The kingdom of Matsya covered an extensive territory, with the Sarasvatī river and the forests skirting it as its western border, and its southern boundaries being the hills near the Chambal River. Most of the kingdom comprised parts of present-day North-eastern Rajasthan. The neighbours of the Matsya state were Kuru in the north, and Sūrasena in the east.

The capital of Matsya was Virāṭanagara, which corresponds to the modern-day Bairāṭ in Jaipur district of Rajasthan.

==History==
The Matsya tribe was first mentioned in the Ṛgveda, where they appear as one of the opponents of Sudās during the Battle of the Ten Kings.

According to the Śatapatha Brāhmaṇa, the king Dhvasan Dvaitavana of Matsya performed an aśvamedha sacrifice near the Sarasvatī river. A forest on the banks of the Sarasvatī and a lake were both named after the king Dvaitavana.

Vedic texts such as the Gopatha Brāhmaṇa mention Matsya along with the Śālva tribe, and the Kauśītaki Upaniṣad connects them with the Kuru-Pañcālas. Later Puranic texts, such as the Mahābhārata, connect Matsya with Trigarta and Cedi, and the Manu-Saṃhitā lists the countries of Matsya, Śūrasena, Pañcāla, and Kuru-kṣetra, as forming the Brahmarṣi-deśa (the holy enclave of the brāhmaṇa sages).

PARTS OF THE EXERCISE
a – Answer these questions from the text on the Matsya kingdom:
(i) What was the capital of Matsya?
(ii) In which text was the Matsya tribe first mentioned?
(iii) Which king of Matsya performed an aśvamedha sacrifice near the Sarasvatī river?
b – Quote the text on the Matsya kingdom word for word, beginning at "The capital of" and stopping after "the brāhmaṇa sages).".

[Collected data]
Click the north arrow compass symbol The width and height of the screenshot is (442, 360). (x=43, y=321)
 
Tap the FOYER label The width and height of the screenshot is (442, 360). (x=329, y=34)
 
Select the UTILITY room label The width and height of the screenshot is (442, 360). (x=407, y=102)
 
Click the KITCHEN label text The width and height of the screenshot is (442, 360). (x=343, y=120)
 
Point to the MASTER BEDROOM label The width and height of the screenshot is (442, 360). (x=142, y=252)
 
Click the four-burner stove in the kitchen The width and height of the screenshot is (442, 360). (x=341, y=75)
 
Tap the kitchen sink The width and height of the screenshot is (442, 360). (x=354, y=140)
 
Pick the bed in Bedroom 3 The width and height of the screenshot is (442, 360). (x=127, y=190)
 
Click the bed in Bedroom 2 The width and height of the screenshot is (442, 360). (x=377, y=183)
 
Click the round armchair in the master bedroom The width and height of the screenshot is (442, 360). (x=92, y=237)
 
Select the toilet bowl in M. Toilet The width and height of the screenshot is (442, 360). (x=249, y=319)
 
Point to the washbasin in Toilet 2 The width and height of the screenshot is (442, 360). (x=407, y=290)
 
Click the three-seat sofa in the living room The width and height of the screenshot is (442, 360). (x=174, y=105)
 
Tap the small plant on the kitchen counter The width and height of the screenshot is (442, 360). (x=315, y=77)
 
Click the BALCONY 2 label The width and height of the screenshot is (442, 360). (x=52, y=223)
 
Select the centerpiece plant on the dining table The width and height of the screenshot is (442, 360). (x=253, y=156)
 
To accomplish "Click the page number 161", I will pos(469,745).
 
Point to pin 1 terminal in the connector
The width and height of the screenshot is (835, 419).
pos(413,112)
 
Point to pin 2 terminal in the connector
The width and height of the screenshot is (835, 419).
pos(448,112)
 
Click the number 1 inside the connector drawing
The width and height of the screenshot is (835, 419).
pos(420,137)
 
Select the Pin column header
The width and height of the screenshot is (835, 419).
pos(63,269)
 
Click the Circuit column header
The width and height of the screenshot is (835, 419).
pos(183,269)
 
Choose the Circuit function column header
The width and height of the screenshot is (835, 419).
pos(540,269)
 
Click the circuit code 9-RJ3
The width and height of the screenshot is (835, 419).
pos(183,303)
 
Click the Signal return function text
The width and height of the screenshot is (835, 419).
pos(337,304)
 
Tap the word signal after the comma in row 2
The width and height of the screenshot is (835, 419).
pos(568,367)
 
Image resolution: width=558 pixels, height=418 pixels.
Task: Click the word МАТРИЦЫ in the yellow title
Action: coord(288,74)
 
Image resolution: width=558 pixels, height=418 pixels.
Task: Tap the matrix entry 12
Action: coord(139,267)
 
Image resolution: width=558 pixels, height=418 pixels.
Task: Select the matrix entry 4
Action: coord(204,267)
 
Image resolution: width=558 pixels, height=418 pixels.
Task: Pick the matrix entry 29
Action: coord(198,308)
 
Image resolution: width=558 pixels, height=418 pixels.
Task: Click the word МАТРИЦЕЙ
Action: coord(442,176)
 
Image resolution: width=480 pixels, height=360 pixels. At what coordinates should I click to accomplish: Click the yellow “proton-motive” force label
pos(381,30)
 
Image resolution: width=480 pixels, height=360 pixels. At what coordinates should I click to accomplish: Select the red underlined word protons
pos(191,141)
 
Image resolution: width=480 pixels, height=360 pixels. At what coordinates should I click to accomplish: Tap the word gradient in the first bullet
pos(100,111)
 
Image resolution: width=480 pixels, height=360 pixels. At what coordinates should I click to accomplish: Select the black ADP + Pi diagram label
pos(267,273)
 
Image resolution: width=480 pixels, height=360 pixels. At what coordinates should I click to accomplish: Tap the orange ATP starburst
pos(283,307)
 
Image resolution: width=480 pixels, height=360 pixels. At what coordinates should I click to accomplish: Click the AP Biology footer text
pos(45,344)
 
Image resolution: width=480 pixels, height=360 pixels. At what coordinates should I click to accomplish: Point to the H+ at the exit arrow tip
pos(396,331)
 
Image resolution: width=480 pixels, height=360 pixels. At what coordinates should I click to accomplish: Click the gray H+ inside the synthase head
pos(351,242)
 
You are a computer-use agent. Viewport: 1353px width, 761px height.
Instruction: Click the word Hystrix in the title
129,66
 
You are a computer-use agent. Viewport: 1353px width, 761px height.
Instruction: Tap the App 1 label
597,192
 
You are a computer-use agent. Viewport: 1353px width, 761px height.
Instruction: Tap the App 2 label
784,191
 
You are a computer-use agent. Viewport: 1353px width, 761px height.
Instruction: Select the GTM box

TASK-BY-TASK ANSWERS
a –
(i) Virāṭanagara
(ii) The Ṛgveda
(iii) Dhvasan Dvaitavana

b –
The capital of Matsya was Virāṭanagara, which corresponds to the modern-day Bairāṭ in Jaipur district of Rajasthan.

==History==
The Matsya tribe was first mentioned in the Ṛgveda, where they appear as one of the opponents of Sudās during the Battle of the Ten Kings.

According to the Śatapatha Brāhmaṇa, the king Dhvasan Dvaitavana of Matsya performed an aśvamedha sacrifice near the Sarasvatī river. A forest on the banks of the Sarasvatī and a lake were both named after the king Dvaitavana.

Vedic texts such as the Gopatha Brāhmaṇa mention Matsya along with the Śālva tribe, and the Kauśītaki Upaniṣad connects them with the Kuru-Pañcālas. Later Puranic texts, such as the Mahābhārata, connect Matsya with Trigarta and Cedi, and the Manu-Saṃhitā lists the countries of Matsya, Śūrasena, Pañcāla, and Kuru-kṣetra, as forming the Brahmarṣi-deśa (the holy enclave of the brāhmaṇa sages).